One of the things I really liked about this memoir is how Sinéad Gleeson ties so many of these topics back to art. In the HIV+/transfusion section, she talks about the New York Artist Barton Lidice Beneš, and the work he did with his own blood. In the segments about living with pain, she talks about Frida Kahlo and the many ways that she incorporated her own chronic pain into her art. A big part of Irish culture is the arts, and I loved the way that paintings, poems, and songs were incorporated into her essays about the body.

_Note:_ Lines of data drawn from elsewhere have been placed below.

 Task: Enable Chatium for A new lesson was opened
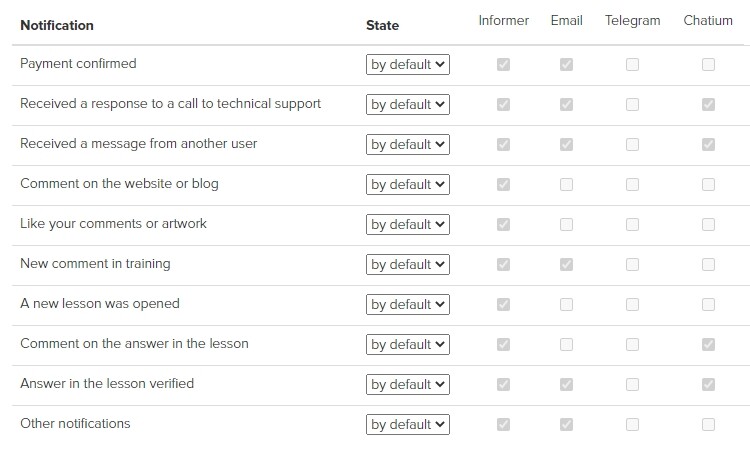coord(708,304)
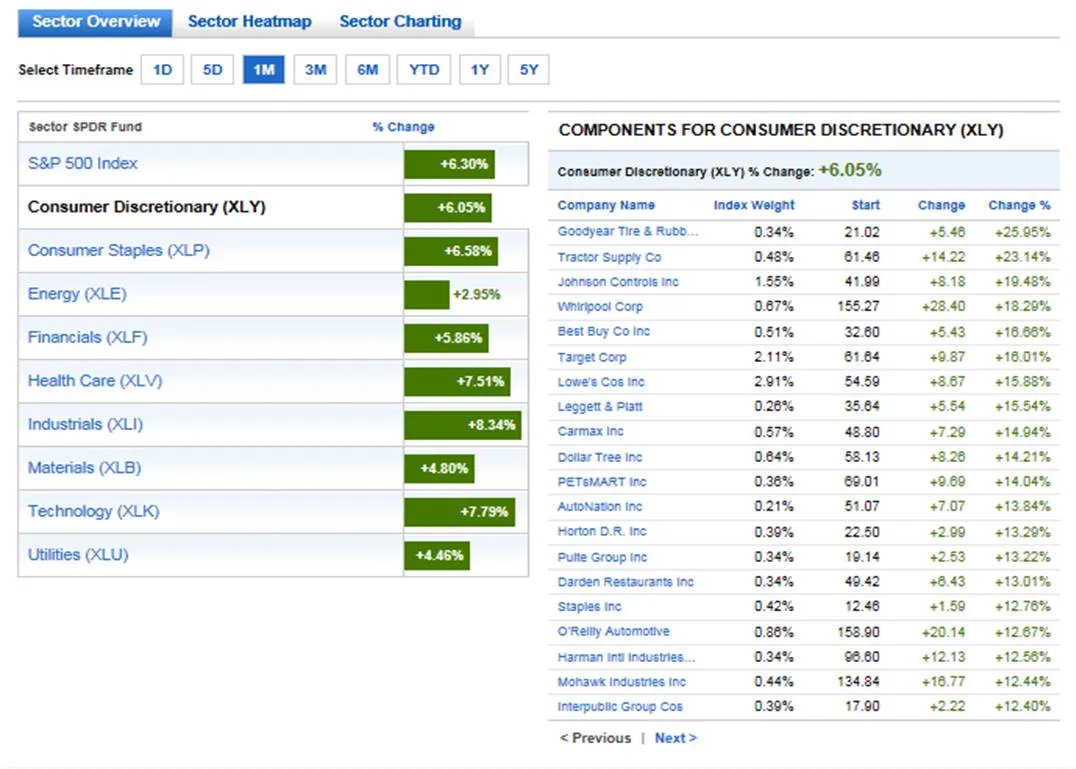Open Goodyear Tire & Rubber company link
The height and width of the screenshot is (769, 1076).
[x=627, y=232]
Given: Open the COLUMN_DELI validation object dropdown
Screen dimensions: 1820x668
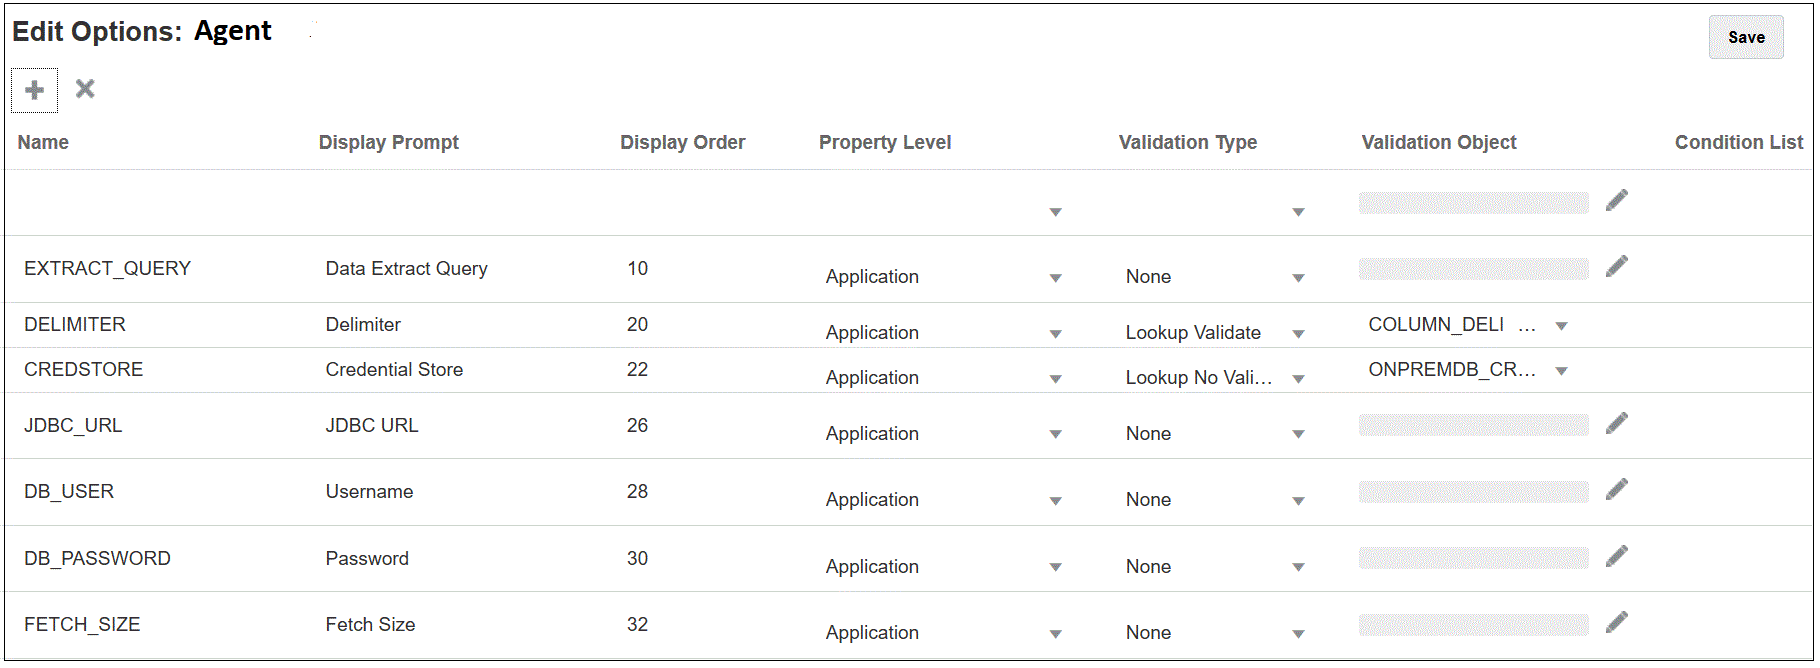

I do think that this collection of essays will be difficult for some people to read because of the detail she goes into on certain subjects. I'm particularly squeamish and there were some sections that were really difficult to read, like the portions about her chest surgery, anything about needles, and the essays on blood. At times, it's so graphic, it feels almost like body horror-- but maybe that's the point. So many aspects of the human body are deemed inappropriate, almost pornographic, when really, it is just about our bodies struggling to work. Just look at how anything having to do with menstruation tends to be censored; we, as a society, are incredibly prudish about our bodies' functions (or inability to function).
All in all, I really enjoyed CONSTELLATIONS and I think it made me think about a lot of topics that I don't ordinarily let myself dwell on. It won't be an easy read for many-- it wasn't for me-- but if you're able to make your way through it, it's a thoughtful collection of writings on the human body.
Thanks to the publisher for sending me a copy in exchange for an honest review!